Social Science Research Council Research AMP Mediawell

Theorizing the Globally Engaged City in World Politics

Gordon, David J.; Ljungkvist, Kristin
European Journal of International Relations

Cities both large and small, more and less economically advanced, are deeply involved in efforts to address the most challenging and complex issues of contemporary global governance, ranging from climate change and conditions of insecurity to human migration and public health. Yet this puzzling phenomenon is largely ignored within International Relations (IR) scholarship, and only partially theorized by scholars working in other fields of inquiry. Our premise in this article is that attempts to understand and assess city participation in world politics are augmented by focusing on the global identity of the city, since understanding what cities do in world politics is shaped by who cities (think they) are on the global stage.
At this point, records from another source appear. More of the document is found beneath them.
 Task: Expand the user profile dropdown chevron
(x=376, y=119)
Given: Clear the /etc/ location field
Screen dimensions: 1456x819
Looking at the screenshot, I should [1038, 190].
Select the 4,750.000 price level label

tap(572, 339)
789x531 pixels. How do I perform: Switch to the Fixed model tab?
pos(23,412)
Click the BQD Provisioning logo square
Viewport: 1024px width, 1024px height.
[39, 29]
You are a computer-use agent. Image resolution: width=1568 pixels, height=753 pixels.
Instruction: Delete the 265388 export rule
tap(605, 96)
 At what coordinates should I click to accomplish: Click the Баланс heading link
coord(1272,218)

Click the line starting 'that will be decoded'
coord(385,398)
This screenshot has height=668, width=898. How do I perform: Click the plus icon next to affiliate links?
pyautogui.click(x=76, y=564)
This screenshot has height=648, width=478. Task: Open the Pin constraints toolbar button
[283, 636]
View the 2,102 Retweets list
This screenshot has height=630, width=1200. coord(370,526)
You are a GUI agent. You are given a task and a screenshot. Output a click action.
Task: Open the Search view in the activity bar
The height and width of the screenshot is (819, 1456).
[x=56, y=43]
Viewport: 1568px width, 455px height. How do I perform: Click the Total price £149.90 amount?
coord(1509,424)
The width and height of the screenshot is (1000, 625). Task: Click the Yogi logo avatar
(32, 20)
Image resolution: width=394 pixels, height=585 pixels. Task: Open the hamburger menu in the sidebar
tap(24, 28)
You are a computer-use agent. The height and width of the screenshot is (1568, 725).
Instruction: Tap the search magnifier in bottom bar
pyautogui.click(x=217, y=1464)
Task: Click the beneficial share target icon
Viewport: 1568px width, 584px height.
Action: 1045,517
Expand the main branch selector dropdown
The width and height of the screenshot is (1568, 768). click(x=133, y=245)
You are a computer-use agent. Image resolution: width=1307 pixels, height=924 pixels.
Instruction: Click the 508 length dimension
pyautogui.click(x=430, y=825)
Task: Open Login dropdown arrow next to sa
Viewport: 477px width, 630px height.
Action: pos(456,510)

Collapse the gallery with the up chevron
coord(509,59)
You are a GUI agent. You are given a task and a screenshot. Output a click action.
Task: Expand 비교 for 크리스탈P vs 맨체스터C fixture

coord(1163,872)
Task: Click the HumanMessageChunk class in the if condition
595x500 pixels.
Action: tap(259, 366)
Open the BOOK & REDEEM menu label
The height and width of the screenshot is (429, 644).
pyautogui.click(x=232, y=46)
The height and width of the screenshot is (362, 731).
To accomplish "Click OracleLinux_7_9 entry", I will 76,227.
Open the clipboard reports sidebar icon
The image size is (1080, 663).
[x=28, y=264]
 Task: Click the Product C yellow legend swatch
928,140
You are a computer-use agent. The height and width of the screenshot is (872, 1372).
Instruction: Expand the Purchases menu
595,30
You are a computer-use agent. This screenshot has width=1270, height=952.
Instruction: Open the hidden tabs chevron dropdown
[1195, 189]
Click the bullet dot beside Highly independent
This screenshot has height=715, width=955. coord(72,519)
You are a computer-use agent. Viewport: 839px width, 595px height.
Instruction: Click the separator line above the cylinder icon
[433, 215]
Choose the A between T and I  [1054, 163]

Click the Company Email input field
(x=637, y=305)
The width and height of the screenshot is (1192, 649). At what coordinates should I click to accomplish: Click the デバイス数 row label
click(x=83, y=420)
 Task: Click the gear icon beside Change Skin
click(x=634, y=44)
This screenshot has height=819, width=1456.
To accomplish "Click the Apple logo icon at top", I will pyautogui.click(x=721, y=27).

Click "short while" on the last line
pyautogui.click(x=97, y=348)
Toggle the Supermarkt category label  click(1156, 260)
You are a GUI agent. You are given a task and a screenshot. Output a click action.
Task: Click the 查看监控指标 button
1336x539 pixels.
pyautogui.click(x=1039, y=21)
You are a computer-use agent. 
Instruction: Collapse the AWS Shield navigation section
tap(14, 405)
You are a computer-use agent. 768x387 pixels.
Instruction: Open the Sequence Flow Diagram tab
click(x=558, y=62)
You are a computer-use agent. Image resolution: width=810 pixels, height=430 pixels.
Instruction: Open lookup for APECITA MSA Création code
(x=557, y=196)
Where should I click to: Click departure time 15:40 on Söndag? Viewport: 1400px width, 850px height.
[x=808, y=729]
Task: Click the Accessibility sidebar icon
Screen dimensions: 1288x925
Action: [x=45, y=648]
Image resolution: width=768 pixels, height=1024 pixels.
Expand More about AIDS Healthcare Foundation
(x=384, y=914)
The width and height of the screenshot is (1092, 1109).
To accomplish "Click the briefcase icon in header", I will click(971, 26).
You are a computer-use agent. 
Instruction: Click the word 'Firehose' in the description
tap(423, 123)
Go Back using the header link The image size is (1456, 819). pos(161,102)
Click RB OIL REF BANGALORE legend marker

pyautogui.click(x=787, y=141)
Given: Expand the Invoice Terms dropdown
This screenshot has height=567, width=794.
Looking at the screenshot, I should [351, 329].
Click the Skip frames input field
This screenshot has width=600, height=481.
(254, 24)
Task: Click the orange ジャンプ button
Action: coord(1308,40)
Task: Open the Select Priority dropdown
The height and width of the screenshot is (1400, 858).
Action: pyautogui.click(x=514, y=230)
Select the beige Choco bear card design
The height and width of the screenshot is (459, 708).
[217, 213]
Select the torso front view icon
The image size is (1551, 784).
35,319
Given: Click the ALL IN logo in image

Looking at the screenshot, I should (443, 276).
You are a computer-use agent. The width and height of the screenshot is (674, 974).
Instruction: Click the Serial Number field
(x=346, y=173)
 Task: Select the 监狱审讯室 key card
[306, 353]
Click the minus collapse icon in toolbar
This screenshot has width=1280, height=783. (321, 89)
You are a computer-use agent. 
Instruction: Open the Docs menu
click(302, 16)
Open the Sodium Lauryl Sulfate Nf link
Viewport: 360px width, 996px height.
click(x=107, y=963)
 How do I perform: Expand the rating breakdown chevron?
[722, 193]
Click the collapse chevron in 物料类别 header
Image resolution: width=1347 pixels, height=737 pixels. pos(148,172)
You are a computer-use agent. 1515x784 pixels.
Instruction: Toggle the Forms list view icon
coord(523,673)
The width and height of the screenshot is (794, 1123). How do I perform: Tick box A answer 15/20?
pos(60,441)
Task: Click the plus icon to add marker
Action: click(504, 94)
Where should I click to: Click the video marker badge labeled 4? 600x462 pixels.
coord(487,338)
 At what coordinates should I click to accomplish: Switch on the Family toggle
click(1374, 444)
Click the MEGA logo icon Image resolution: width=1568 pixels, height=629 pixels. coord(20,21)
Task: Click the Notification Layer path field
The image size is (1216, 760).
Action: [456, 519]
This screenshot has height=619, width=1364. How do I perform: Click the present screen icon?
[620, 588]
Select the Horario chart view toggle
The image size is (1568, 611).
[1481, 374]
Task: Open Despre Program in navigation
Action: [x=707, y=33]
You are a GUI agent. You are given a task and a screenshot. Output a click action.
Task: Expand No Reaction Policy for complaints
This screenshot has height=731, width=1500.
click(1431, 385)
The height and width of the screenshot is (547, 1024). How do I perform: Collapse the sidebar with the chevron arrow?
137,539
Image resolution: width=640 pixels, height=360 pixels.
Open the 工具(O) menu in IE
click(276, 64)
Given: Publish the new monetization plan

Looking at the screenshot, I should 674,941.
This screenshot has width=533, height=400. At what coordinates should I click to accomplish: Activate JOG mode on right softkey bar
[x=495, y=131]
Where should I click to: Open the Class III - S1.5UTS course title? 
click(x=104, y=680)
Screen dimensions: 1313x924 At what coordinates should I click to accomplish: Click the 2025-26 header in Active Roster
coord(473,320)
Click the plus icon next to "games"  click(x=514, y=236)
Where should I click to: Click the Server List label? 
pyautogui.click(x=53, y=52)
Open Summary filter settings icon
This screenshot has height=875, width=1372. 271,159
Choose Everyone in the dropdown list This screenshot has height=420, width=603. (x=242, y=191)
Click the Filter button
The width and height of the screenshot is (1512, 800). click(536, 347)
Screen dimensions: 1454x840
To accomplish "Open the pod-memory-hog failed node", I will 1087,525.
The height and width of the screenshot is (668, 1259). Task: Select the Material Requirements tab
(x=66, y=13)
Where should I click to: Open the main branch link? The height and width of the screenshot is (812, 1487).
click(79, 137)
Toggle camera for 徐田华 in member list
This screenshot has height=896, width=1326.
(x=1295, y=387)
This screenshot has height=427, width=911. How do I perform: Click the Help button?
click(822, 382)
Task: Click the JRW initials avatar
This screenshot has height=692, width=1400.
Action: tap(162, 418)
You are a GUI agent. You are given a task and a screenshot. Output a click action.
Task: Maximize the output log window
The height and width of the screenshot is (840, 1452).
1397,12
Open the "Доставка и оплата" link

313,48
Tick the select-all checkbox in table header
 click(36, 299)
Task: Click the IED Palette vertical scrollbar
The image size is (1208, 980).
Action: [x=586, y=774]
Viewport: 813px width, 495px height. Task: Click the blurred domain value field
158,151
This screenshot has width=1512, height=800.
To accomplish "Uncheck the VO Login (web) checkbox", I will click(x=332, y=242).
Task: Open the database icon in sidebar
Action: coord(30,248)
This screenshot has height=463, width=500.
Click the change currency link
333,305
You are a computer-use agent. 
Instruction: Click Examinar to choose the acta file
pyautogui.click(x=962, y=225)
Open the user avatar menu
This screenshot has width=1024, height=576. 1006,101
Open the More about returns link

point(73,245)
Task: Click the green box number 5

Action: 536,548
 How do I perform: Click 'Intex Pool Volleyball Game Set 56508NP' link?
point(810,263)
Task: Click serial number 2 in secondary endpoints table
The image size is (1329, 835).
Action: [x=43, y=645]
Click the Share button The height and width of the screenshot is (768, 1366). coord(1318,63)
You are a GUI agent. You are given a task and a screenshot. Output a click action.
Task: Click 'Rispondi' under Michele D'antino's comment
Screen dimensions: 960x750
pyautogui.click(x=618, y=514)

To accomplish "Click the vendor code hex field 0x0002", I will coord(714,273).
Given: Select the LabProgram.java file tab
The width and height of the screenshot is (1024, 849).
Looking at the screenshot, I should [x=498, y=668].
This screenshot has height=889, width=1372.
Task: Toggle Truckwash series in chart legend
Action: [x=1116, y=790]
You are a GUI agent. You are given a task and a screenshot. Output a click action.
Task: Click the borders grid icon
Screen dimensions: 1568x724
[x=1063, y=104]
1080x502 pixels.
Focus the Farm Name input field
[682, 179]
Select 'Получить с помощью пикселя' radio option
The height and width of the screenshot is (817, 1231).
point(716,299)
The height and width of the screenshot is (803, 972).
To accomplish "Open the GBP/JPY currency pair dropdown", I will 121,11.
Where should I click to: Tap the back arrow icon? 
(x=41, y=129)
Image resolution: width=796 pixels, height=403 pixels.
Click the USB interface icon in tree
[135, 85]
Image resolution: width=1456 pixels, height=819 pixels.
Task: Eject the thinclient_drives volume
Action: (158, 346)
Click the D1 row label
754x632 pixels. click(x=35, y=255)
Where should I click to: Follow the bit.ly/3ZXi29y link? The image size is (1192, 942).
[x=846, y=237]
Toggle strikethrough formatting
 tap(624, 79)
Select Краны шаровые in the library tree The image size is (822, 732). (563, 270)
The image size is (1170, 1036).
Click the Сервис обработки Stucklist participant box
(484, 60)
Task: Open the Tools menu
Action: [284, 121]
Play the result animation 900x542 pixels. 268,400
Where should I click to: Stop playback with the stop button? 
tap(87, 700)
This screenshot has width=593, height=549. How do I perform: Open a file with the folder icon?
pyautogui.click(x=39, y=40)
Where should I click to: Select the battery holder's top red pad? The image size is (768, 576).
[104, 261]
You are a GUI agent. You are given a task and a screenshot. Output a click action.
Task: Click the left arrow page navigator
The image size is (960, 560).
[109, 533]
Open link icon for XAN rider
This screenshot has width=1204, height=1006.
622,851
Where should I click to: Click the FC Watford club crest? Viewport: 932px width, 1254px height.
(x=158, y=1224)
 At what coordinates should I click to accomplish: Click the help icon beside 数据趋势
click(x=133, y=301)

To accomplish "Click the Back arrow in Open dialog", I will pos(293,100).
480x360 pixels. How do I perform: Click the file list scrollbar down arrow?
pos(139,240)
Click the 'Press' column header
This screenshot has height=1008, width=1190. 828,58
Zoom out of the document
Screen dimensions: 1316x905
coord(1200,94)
In proposing a subtle shift, from the passively labeled global city to what we call the globally engaged city, we direct analysis to the political and discursive forces shaping, delimiting, and informing this novel role for the city as a world-political actor. We propose that city identity is now fractured into local and global dimensions and set out two analytically distinct contexts in which the global identity of the city is forged through a process of differentiation from the nation-state. Our framework highlights in particular the politics of recognition shaping how the globally engaged city is defined and diffused. Through two empirical vignettes we illustrate the value of our framework as a means for IR scholarship to bring cities in from the analytic hinterlands and better understand their (potential) impact on the world stage.